• [AIM]:
List every line in the data below that contains the word "Where".

• [Entries on target coordinates]:
>> BEGIN
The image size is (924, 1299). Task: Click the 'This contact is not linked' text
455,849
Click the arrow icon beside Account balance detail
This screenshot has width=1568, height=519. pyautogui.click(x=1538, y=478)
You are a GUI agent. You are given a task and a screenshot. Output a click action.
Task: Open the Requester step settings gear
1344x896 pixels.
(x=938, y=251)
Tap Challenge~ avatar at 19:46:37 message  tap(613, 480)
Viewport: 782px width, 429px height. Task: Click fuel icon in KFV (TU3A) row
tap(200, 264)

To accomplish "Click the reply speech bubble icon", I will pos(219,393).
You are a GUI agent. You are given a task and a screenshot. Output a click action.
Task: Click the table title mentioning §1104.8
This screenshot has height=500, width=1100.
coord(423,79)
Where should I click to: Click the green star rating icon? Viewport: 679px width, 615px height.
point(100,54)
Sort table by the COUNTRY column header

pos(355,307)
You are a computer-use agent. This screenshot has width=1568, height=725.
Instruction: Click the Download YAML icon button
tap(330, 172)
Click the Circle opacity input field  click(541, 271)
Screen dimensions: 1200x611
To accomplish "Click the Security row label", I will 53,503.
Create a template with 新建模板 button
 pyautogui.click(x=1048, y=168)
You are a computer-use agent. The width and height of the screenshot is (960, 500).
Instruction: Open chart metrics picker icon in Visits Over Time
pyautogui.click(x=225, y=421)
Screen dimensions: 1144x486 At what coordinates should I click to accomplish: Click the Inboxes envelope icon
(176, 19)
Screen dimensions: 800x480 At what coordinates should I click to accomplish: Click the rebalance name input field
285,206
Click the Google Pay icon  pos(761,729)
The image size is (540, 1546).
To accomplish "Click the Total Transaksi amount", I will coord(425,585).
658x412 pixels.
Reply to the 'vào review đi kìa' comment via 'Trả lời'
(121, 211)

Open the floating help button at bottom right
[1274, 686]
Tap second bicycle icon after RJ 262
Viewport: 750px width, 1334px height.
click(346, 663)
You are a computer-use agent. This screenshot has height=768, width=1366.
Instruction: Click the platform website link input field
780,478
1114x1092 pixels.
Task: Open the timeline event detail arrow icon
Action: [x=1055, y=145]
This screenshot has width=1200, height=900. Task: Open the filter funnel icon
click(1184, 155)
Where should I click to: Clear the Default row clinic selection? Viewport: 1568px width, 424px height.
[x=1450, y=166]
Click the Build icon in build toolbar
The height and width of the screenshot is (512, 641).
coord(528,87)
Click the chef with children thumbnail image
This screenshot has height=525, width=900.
>> END
• [COMPLETE RESPONSE]:
Where should I click to: Click the green star rating icon? Viewport: 679px width, 615px height.
Where should I click to: Clear the Default row clinic selection? Viewport: 1568px width, 424px height.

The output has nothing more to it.